AT&T has released its second quarter results announcing revenues of $61.6 billion and operating income of $12.5 billion for the first half of the year. This result was dominated by strong growth in wireless revenues (up 15.8% in the second quarter) and speculation on the impact of the 3G iPhone on AT&T’s third quarter numbers.
AT&T’s current price of $30.17 is at the bottom of their 12 month range ($29.72 to $42.97) so we decided to apply our discounted cash flow valuation tool to AT&T. Utilising analyst projections, AT&T’s MD&A and our own analysis we arrive at a valuation of $39.25 for AT&T, a 30% discount to the current share price.
Supporting points for buying AT&T at $30 per share:
- 18 of the 28 analysts aggregated by Yahoo Finance rate AT&T a buy or strong buy.
- Analysts mean target price for AT&T is $41.31a 37% premium to the current share price.
- A P/E ratio (ttm) of 13.40 at the lower end of the 5 year range (10.50 – 22.10).
- AT&T’s exclusive iPhone partnership with Apple and the recently released 3G iPhone selling at twice the rate of the original iPhone.
- The impact of AT&T’s estimated iPhone subsidy of $300 per device on revenues and margins.

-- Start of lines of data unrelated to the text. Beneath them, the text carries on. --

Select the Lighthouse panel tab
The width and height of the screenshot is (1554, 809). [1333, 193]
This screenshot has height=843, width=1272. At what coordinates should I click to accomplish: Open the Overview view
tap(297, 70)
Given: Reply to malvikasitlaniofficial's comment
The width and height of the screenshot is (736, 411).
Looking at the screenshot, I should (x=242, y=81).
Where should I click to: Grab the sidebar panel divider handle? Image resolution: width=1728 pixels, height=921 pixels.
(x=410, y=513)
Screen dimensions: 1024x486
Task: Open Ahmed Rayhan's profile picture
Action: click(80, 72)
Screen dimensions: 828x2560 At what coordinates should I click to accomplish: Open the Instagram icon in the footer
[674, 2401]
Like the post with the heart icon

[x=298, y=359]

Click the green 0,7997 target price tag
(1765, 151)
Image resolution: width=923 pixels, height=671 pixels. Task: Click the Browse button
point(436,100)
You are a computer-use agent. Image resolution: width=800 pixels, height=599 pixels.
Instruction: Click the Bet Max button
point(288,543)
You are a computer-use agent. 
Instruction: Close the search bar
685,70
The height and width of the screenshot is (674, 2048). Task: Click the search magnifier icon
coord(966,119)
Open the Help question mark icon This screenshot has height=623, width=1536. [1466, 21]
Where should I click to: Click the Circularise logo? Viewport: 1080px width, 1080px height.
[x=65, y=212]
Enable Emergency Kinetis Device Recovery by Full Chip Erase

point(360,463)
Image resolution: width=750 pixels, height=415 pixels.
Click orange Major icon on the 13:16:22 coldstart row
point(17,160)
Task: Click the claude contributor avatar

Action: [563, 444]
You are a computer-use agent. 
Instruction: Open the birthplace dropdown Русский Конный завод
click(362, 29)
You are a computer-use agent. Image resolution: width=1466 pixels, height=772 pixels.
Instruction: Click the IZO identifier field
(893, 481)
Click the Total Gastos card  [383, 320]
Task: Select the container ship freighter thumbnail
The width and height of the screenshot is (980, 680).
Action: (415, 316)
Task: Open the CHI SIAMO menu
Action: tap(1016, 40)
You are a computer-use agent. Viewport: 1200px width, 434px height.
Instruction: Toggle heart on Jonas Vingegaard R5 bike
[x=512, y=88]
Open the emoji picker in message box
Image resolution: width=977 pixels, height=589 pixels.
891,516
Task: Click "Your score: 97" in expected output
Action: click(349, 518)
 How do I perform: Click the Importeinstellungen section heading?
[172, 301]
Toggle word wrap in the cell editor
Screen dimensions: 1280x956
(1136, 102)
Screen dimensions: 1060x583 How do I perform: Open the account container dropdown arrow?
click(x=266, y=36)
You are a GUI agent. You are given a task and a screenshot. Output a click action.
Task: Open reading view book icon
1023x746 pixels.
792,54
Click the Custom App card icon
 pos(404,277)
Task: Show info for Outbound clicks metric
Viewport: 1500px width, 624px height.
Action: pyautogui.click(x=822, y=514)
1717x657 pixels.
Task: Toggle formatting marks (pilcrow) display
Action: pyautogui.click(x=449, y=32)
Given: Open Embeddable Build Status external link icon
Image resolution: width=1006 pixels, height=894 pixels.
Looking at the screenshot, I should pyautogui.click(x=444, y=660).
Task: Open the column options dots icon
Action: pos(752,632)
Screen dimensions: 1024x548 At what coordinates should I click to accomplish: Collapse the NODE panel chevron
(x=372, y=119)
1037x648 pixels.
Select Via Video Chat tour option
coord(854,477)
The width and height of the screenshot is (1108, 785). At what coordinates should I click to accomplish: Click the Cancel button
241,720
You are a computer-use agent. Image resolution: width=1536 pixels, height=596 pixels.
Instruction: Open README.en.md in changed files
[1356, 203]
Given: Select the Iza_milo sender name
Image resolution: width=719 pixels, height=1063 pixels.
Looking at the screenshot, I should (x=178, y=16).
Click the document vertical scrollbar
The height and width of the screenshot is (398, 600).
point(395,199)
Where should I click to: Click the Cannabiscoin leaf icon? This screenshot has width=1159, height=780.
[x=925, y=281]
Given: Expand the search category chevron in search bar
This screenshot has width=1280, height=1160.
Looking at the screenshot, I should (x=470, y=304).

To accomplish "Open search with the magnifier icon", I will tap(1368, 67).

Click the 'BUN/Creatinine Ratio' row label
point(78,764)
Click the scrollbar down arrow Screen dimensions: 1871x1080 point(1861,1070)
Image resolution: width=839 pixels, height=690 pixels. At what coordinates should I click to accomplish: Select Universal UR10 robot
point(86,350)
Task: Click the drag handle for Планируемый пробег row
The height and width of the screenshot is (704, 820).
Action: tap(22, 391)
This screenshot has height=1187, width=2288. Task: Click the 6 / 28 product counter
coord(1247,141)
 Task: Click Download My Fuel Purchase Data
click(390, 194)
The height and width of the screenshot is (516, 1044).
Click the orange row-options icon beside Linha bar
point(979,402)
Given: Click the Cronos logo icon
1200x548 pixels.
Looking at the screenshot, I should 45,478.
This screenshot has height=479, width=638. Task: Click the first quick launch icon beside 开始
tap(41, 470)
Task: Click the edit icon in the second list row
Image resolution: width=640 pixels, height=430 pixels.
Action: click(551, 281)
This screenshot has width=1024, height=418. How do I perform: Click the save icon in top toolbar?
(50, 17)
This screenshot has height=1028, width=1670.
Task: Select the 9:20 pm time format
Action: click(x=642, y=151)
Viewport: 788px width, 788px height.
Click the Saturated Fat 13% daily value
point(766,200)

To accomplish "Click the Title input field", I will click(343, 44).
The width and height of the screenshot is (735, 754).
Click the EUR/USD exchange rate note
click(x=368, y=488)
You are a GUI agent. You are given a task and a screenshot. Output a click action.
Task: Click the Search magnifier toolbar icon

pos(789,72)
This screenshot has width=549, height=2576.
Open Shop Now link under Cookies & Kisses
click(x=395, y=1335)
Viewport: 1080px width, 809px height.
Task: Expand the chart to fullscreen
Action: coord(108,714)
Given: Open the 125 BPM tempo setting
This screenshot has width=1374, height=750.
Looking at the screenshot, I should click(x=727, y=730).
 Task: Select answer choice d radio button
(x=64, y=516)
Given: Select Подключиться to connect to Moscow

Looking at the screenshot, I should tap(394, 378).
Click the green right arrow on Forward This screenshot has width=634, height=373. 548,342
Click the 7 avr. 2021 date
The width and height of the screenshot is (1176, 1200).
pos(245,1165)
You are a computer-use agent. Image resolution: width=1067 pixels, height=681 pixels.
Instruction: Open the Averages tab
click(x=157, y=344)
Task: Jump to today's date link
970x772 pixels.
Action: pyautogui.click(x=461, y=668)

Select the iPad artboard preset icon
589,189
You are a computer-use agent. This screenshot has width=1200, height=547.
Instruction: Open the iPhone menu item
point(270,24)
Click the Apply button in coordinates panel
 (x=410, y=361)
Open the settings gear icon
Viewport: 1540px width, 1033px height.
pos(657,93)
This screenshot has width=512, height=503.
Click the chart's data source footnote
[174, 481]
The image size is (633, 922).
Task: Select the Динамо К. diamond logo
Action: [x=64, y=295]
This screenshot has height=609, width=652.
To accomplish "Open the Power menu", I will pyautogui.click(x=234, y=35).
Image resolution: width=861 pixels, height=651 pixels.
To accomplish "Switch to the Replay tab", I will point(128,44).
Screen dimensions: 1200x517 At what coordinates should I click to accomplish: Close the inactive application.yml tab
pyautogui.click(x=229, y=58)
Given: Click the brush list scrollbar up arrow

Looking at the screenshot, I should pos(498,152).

- AT&T’s strong wireless growth is offset by declining voice revenues (down 7.8% or $1.6 billion in the six months to 30 June 2008).
- What are AT&T’s long-term growth prospects beyond the Apple iPhone deal?
Despite these downside risks AT&T looks attractive at a $30 share price the question is whether the market will recognise the discount AT&T appears to be trading at.